Workforce shortages everywhere
Chip companies are struggling to find workers in South Korea, too. Here, Samsung employees work on a project during their job-related training.Samsung
The semiconductor talent shortage isn’t unique to U.S. shores. Taiwan makes about 65 percent of the world’s chips, but finding young semiconductor engineers has been getting difficult, according to
reports. Semiconductor firms around the world are competing for talent: They’re hiking salaries and doling out scholarships, internships, and mentorships to undergraduates and even vocational high school students, in hopes of attracting them early. “As the need for advanced semiconductors continues to increase and chip manufacturers compete for talent, we see the supply in the workforce trailing the high demand,” Samsung’s Glaze says.

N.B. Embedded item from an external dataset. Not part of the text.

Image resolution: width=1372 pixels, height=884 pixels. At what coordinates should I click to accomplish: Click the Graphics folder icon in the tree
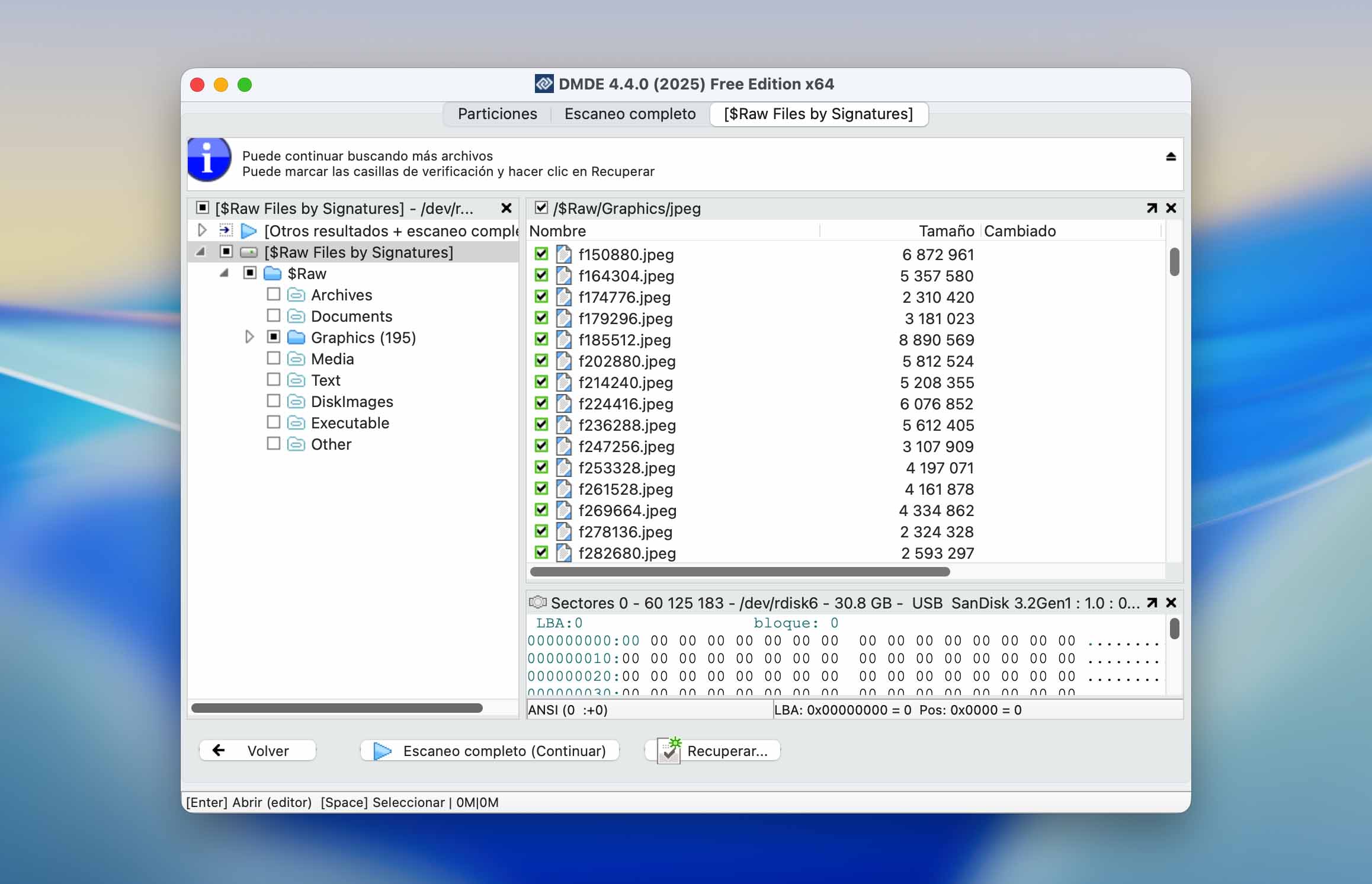click(296, 337)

Samsung works with four major universities in South Korea, providing tailored curricula to train students in semiconductor R&D and manufacturing. Taiwan’s government, meanwhile, is partnering with chip companies to invest $300 million in specialized chip-focused graduate schools within top universities to train the next generation of semiconductor engineers.
Enticing more students to study engineering is a big problem, Intel’s Thompson says. Attractive jobs in the software industry have led to a shift in the balance between electrical engineering and computer science. “We hear from academics that we’re losing EE students to software,” she says. “But we also need the software. I think it’s a totality of ‘We need more students in STEM careers.’”
The CHIPS Act might just be what was needed to put semiconductors in the limelight and entice students to hardware-related degrees. At Purdue, Bermel says he has seen an uptick in interest in the semiconductor information session at the annual September career fair. Historically, the fair has had a handful of semiconductor employers, but it had 28 this year and attracted over 600 students. For the semiconductor industry to be more successful going forward, the software industry’s practices might be worth following, he says. That includes “providing better opportunities for students even after only the first year of undergrad if possible, paying them very well, but also making it more evident to the general public why semiconductor companies are important.”